Pharma-Marketing

Fast niemand googelt Aspirin Alexander Müller, 23.03.2016 15:12 Uhr

Berlin - 

Kranke Menschen sprechen nicht nur in der Apotheke vor, immer öfter suchen sie zunächst Hilfe im Internet. Allerdings geben die meisten nicht den Markennamen eines Produkts in der Suchmaschine ein, sondern das Ergebnis ihrer Eigendiagnose. Deswegen rät Tino Niggemeier, Chef der Marketing-Agentur Xeomed, Herstellern zu einer neuen Kommunikationsstrategie – einer Art Akut-Marketing.

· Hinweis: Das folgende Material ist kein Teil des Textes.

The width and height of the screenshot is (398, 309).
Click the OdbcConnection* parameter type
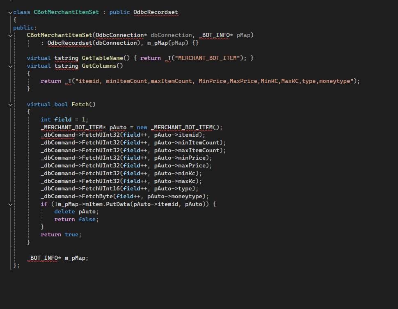pyautogui.click(x=121, y=35)
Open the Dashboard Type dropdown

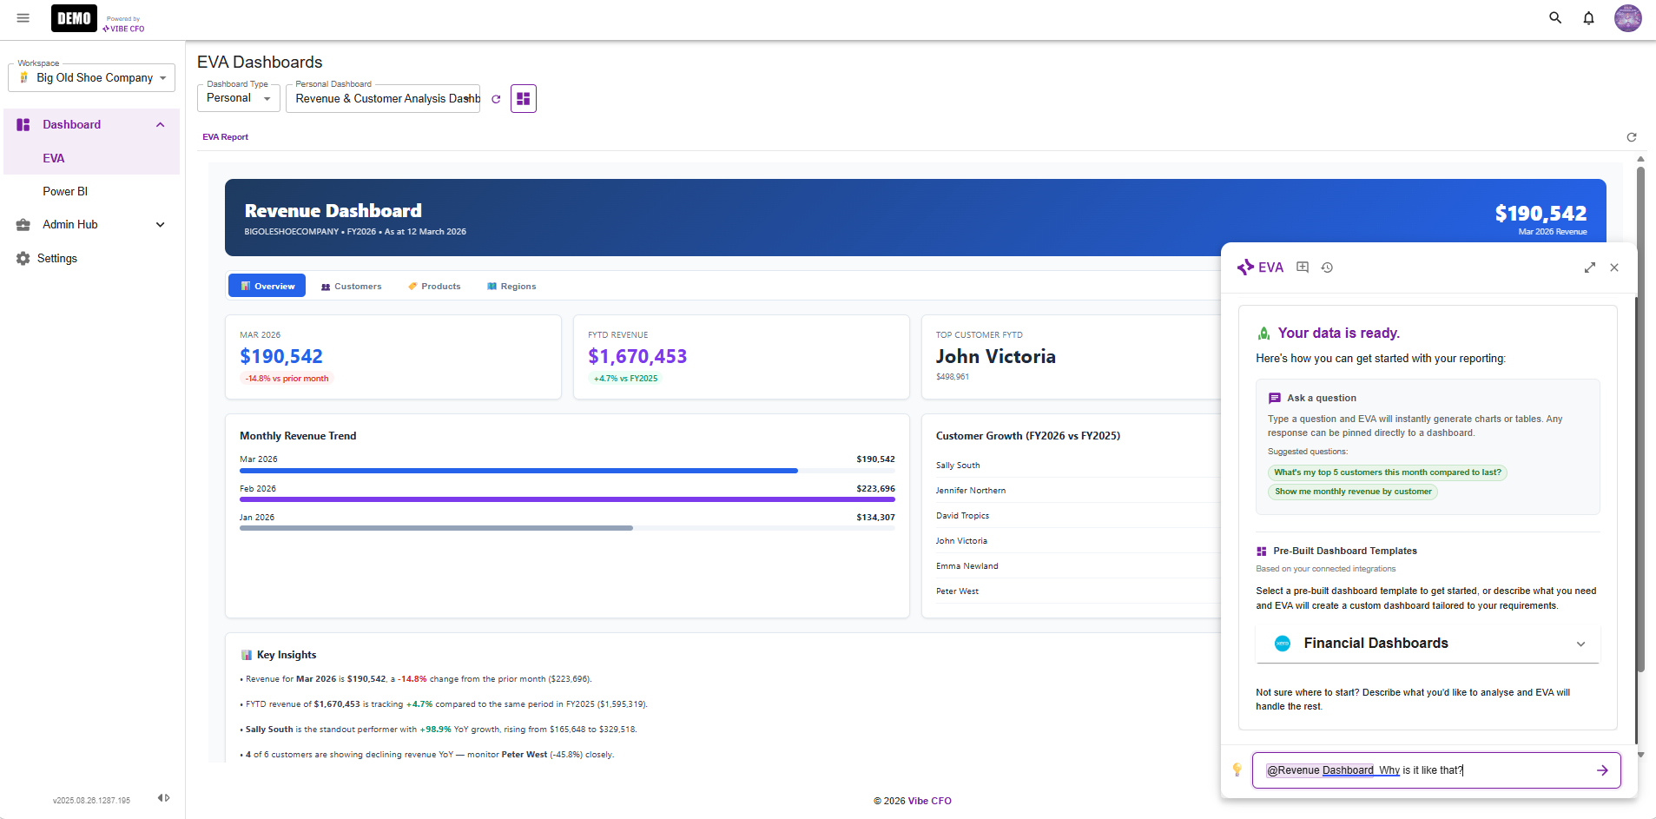238,97
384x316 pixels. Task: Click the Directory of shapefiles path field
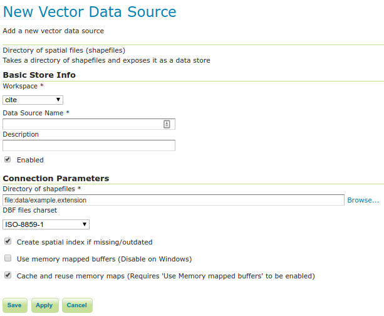coord(174,200)
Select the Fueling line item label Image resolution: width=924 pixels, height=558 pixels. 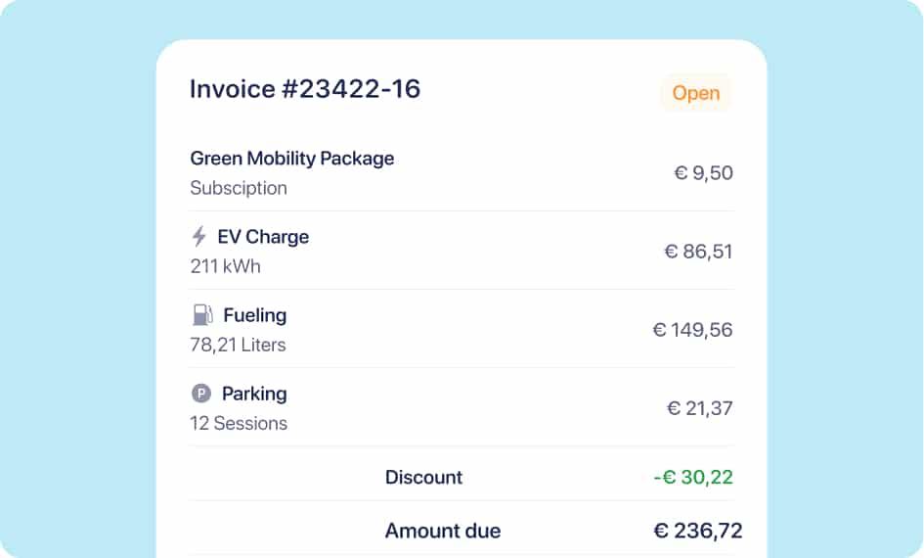coord(255,315)
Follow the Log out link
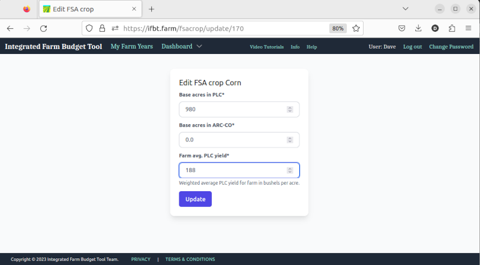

Bei der Digitalkonferenz VISION.A verriet er, wie man Patienten am besten abholt und wann.

Niggemeier zufolge wird der Begriff „Schmerzen“ etwa zehnmal so häufig gesucht wie der Name des wohl bekanntesten Schmerzmittels „Aspirin“. Und Suchmaschinen seien die erste Anlaufstelle für Gesundheitsfragen im Netz: 76 Prozent der Patienten „googeln“ laut Niggemeier ihre Befinden oder ihre Beschwerden zunächst.

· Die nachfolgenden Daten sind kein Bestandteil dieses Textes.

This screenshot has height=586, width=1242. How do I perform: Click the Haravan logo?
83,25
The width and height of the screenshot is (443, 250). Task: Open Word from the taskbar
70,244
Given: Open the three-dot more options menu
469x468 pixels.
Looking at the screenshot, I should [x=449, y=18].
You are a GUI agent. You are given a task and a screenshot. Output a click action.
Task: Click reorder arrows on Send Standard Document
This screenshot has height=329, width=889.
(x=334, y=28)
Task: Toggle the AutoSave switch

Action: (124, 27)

Mit Zahlen von Google verdeutliche der Xeomed-Chef bei VISION.A die Bedeutung der Suchmaschinen: Durchschnittlich 430.000 Anfragen monatlich gibt es demnach zu Erkältung, Grippe oder grippaler Infekt – mit deutlichen Spitzen in der Hauptsaison. Zu Schmerzen sind es sogar 1,3 Millionen Anfragen und immer noch 98.000 zu dem eher speziellen Thema Wundbehandlung.

Der große Vorteil beim Online-Marketing ist Niggemeier zufolge der „Moment of need“: Der Patient kann genau zu dem Zeitpunkt über ein Produkt informiert werden, wenn er es benötigt. „Besser kann Ihr Timing gar nicht sein“, rät er den Marketingstrategen der Branche. Wichtig ist dem Xeomed-Chef zufolge dabei aber, kranke Menschen nicht als erstes mit einer Kaufempfehlung zu behelligen: Hersteller müssten sich stattdessen auf den Patienten und seine Bedürfnisse fokussieren.

Pharmahersteller sollten laut Niggemeier daher auf eigenen Homepages zu Indikationen zunächst die drängenden Fragen des Patienten beantworten: Was habe ich? Was bedeutet das für mich? „Beantworten Sie ihm weitere Fragen zu seiner Erkrankung, bevor er sie gestellt hat“, rät Niggemeier. Wenn sich der Patient informiert fühle, gelange er automatisch zu der Frage: Was hilft dagegen? Das ist laut dem Xeomed-Chef der ideale Moment für die Produktempfehlung.

Bei der Beratung der Hersteller ist es für Xeomed die größte Herausforderung, die Blickrichtung der Unternehmen im Marketing zu verändern: weg vom Produkt, hin zur Zielgruppe. Grundsätzlich könne auch ein Hersteller unabhängig beraten, wenn das Vertrauen aufgebaut wird, etwa durch zusätzliche Empfehlung von Hausmitteln.

Apotheken müssen Niggemeier zufolge übrigens keine Angst haben, dass derart umfassend informierte Patienten dann auch sofort online ihre Arzneimittel bestellten. Studien zeigten, dass bis zu 85 Prozent der Internetnutzer nach der Onlinerecherche in der Offizinapotheke einkauften. Der Vorteil: In der Apotheke um die Ecke seien die Produkte schnell verfügbar. Außerdem gebe es häufig noch Bedarf an ergänzender Beratung.

Niggemeier optimiert mit Xeomed nicht nur die Websites der Hersteller und bucht Anzeigen bei Google. Eine Fachredaktion erstellt außerdem im Auftrag von Herstellern Inhalte zu Gesundheitsthemen. Xeomed arbeitet dabei auch mit Betreibern von Gesundheitsportalen zusammen; zu den Kunden gehören Medice, Pohl-Boskamp, Hermes, Harras, Trommsdorf, Astellas, Nutricia und Riemser.